‘I’M SCARED OF AUDIENCES,’ the singer Adele told Rolling Stone magazine in 2011.
‘One show in Amsterdam, I was so nervous I escaped out the fire exit. I've thrown up a couple of times. Once in Brussels, I projectile-vomited on someone. I just gotta bear it. But I don't like touring. I have anxiety attacks a lot.’
Adele was speaking to a feeling that every successful person can relate to and that’s the fear of being found out and exposed as a fraud.
‘The thought of someone spending $20 to come and see me and saying “Oh, I prefer the record and she’s completely shattered the illusion” really upsets me. It’s such a big deal that people come give me their time.’
It’s called ‘Imposter Syndrome’ and if you’ve ever suffered from it then it’s probably reassuring to know that you are not alone.
When I started out in radio I had a recurring nightmare of finding myself naked in the studio half-way through a news bulletin. The award-winning broadcaster Iain Dale still battles with the syndrome which he describes in the Cloutology podcast as does the economist Dharshini David.
Neither of them are frauds though, and Adele certainly isn’t. In the year she gave that interview to Rolling Stone, she became the first female to have two singles and two albums in UK Top 5 simultaneously - a feat previously achieved only by The Beatles in 1963. Her 21 album was also the first in UK chart history to reach sales of three million in a calendar year.
She’s different, she’s famous
Why? She has insecurities just like you and I.
Maybe she just got lucky…
Perhaps, but all luck does is open doors, it’s up to you to take it from there. Her sales figures speak for themselves just as your achievements speak for you.
But I’m a perfectionist. There’s no room for error.
Well at least you acknowledge that. The next step is to realise nobody’s perfect.
I work with people who are. Believe me.
No they’re not.
It’s statistically impossible to be perfect. Everyone makes mistakes, it’s just that some people are better at hiding and that’s a mistake in itself.
Are you saying we should point out our failures?
No, I think you should positively celebrate them. You learn from messing up, plus it shows you’re human.
I don’t want to be human, I want to be invincible
People are not more invincible than they are perfect. We don’t admire perfection, it makes us suspicious. We admire people who have messed up, moved on and made something of themselves. Can I ask, do you like the perfectionists you speak of?
I don’t know them well enough to know.
Have you tried to get to know them?
Yes, but I they’re tricky
Exactly. They put up barriers because they’re hiding something. They don’t want to show their vulnerability, but we need to see that to know they are human. You can’t trust someone who’s not being themselves.
Let’s take someone you like, it can be someone real or fictional. What appeals to you about them?
And you know that how?
Well, they’ve been through a lot and come out stronger
But they failed before they succeeded…
I guess so yes.
That’s why you connect with them. Success doesn’t come without failure. That’s why we don’t like perfectionists, because they only succeed and it doesn’t add up.

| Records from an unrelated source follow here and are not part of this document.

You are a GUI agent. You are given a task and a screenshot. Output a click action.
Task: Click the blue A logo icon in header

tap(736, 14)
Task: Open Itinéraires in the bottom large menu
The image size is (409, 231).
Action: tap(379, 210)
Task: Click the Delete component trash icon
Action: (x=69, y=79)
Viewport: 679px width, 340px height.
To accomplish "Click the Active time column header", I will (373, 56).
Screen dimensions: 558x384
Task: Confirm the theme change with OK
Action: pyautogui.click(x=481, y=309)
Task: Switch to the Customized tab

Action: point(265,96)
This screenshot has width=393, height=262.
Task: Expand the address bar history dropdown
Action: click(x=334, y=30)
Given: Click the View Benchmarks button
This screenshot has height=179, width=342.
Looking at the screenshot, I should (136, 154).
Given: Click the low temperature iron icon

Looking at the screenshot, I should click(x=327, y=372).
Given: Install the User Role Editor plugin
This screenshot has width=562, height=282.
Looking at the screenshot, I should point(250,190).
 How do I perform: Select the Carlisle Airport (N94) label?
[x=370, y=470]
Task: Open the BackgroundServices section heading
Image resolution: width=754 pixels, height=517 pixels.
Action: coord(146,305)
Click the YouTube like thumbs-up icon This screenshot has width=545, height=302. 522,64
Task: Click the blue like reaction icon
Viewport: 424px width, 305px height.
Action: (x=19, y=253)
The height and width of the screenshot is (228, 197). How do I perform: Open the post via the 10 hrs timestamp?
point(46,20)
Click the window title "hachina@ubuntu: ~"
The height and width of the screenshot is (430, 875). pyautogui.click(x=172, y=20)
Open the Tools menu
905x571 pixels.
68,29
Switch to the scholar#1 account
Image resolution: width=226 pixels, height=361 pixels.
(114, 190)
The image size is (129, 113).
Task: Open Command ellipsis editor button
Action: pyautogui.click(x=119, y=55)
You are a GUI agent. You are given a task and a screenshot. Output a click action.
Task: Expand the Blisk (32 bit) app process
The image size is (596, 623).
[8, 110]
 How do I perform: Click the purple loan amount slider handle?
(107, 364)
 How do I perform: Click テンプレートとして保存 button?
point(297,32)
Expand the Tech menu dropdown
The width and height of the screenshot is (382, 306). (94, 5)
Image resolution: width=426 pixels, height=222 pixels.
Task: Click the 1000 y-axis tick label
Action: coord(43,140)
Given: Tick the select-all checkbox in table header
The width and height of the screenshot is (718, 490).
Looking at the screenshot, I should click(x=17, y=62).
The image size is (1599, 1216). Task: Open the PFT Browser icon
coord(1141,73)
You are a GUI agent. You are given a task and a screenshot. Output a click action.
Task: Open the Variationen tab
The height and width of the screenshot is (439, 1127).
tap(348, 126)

That means I don’t like me
I’ll leave that to your therapist but all I know is that it’s a mistake not to own your mistakes. If you make perfection your goal then you are setting yourself up for permanent failure because it’s unachievable. You need realistic targets that can give you a sense of satisfaction when you reach them and that help rid you of your self-doubt.
I’m scared of making mistakes though
The answer there is to simply to allow yourself to make them, then realise you’ll survive.
As a news anchor, I am only able to go on air for hours at a time because everything that could go wrong has gone wrong for me at one point or another. Scripts have vanished before my eyes. Guests have failed to show up or dried up when did come. Some got angry, others have walked out on me. I’ve even been in the middle of an interview and forgotten what it was about because there’s so much going on in the background. But each time I have faced one of those walls, I have found a way through and if I’ve done it once, I know I can do it again.
What if I need help?
Then that’s fine too. People like being asked for assistance and, who knows? You might end up learning something from them which build your confidence even more.
We all doubt ourselves sometimes but it’s not a character flaw, it’s what makes us human. You need to prove yourself wrong. Celebrate your successes but also your failures because they come together.